LIBSVM bindings for Julia
Other
88 stars 35 forks source link

Add support for precomputed kernel. #73

Closed barucden closed 3 years ago

barucden commented 3 years ago

This is an effort to properly support precomputed kernel.

There are few more steps left:

Closes #71

codecov-commenter commented 3 years ago

Codecov Report

Merging #73 (852b2c6) into master (56e9a2e) will increase coverage by 1.86%. The diff coverage is 98.46%.

Impacted file tree graph

@@            Coverage Diff             @@
##           master      #73      +/-   ##
==========================================
+ Coverage   84.75%   86.61%   +1.86%     
==========================================
  Files           5        6       +1     
  Lines         223      254      +31     
==========================================
+ Hits          189      220      +31     
  Misses         34       34              
Impacted Files Coverage Δ
src/LIBSVM.jl 93.24% <94.11%> (-0.70%) :arrow_down:
src/nodes.jl 100.00% <100.00%> (ø)

Continue to review full report at Codecov.

Legend - Click here to learn more Δ = absolute <relative> (impact), ø = not affected, ? = missing data Powered by Codecov. Last update 56e9a2e...852b2c6. Read the comment docs.

iblislin commented 3 years ago

Are there any sample code of precomputed kernel in C that can help us for verifying these changes?

barucden commented 3 years ago

Are there any sample code of precomputed kernel in C that can help us for verifying these changes?

There are some tests in scikit learn. The test that I have added is loosely based on it. When I passed the test-case problem to svm-train (I mean the CLI program from LIBSVM) directly, I received different results than those in scikit. In scikit, the indices of the support vectors are [1, 3], while I saw [2, 4]. I believe this is because LIBSVM uses one-based indexing, and scikit transforms that to zero-based (did not verify though). Next, coefs are differently ordered in scikit ([[-0.25, .25]] vs our [0.25; -0.25]).

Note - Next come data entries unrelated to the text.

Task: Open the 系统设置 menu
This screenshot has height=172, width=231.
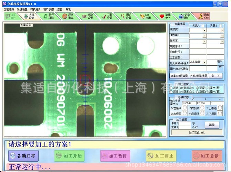Action: pyautogui.click(x=22, y=9)
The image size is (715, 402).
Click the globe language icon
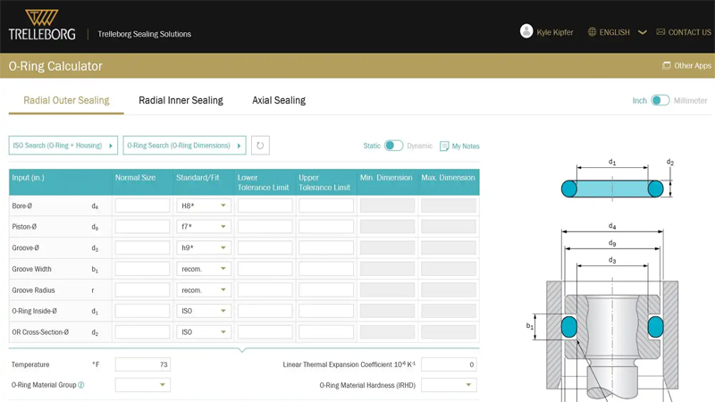(592, 32)
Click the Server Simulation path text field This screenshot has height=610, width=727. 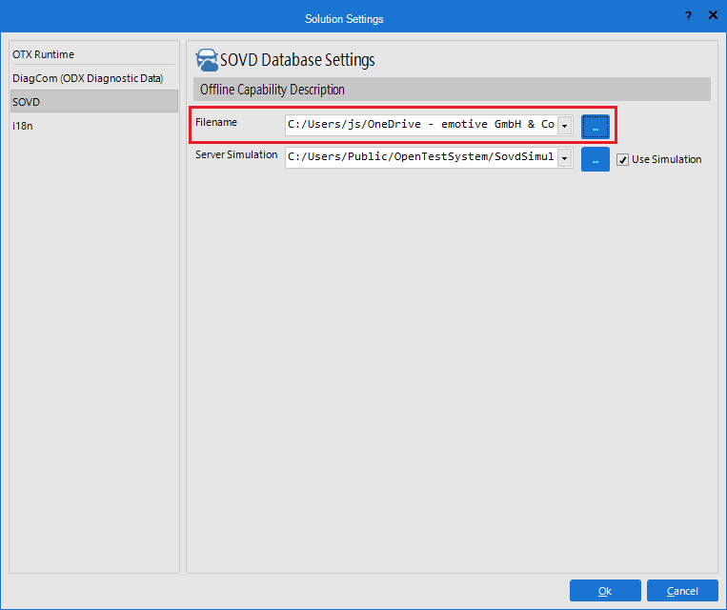[420, 158]
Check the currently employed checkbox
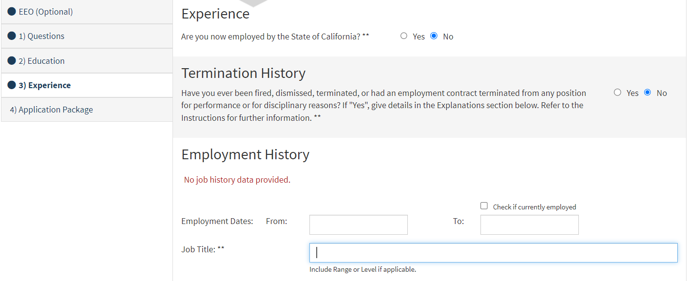 pos(484,206)
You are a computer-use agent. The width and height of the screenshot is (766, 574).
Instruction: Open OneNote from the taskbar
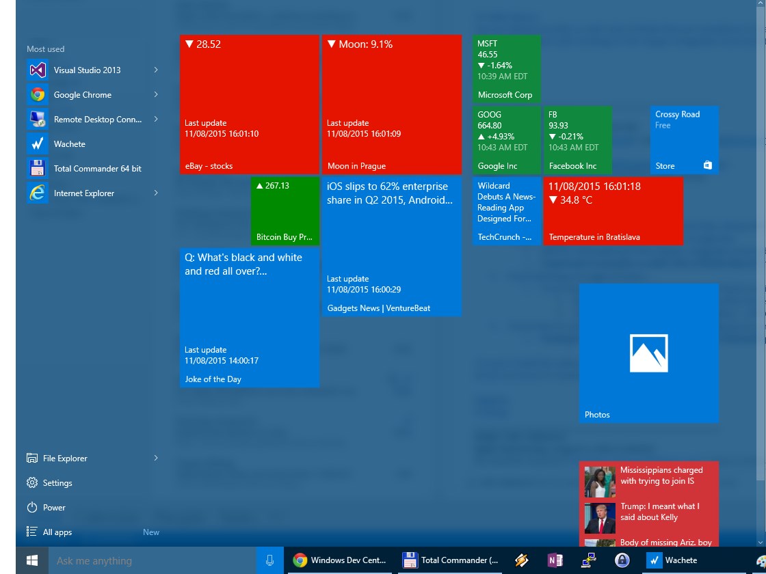tap(555, 561)
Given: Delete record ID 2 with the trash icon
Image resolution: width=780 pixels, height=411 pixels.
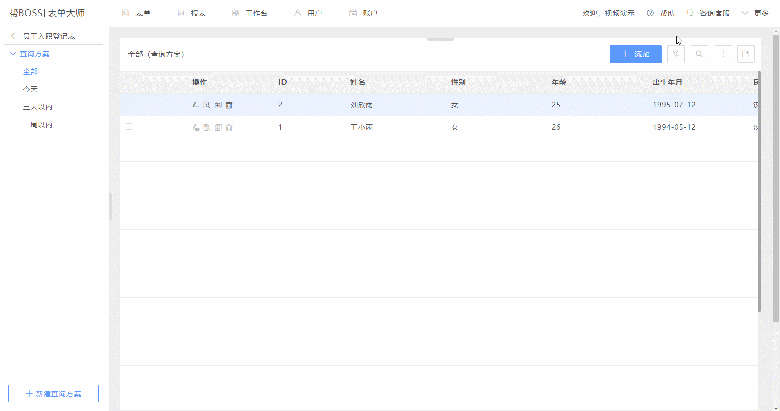Looking at the screenshot, I should (229, 105).
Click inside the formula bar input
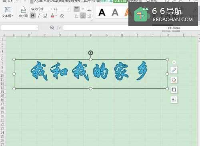Viewport: 200px width, 146px height. tap(96, 28)
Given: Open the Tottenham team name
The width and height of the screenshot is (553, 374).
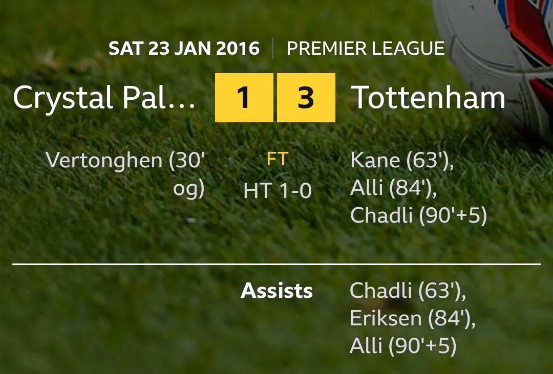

Anyway, I think we can use svm-train to produce expected results for our test cases.

barucden commented 3 years ago

Prediction now works (according to the simple test case, at least).

barucden commented 3 years ago

I have added two more test cases. I think we can consider it working.

barucden commented 3 years ago

Ok, I guess this is ready for reviews now.

One thing that is not so great is that sparse matrices will be converted to full matrices in the case of precomputed kernel. The reason why I did this is that I could not figure out how to reuse the code that we use for sparse matrices in the case of non-precomputed kernels. I don't think this is a significant issue since kernels tend to produce non-zero values anyway.

iblislin commented 3 years ago

@barucden I'm going to make a new release for this changes. Are there any planing PRs desired to be shipped with the new release?

ablaom commented 3 years ago

@barucden Thank you indeed for this work. I realize it was more than you bargained for.

While it's fresh in your mind, could you add some brief clue in the readme documentation on the new option to specify the kernel? That will expedite updating the MLJ interface.

barucden commented 3 years ago

@barucden I'm going to make a new release for this changes. Are there any planing PRs desired to be shipped with the new release?

We could address #61 in this release if you are interested. I still have the code.

@barucden Thank you indeed for this work. I realize it was more than you bargained for.

While it's fresh in your mind, could you add some brief clue in the readme documentation on the new option to specify the kernel? That will expedite updating the MLJ interface.

I added a few notes to the docs of the relevant methods (svmtrain, svmpredict) already, but I agree that a small example that shows the whole thing might help too.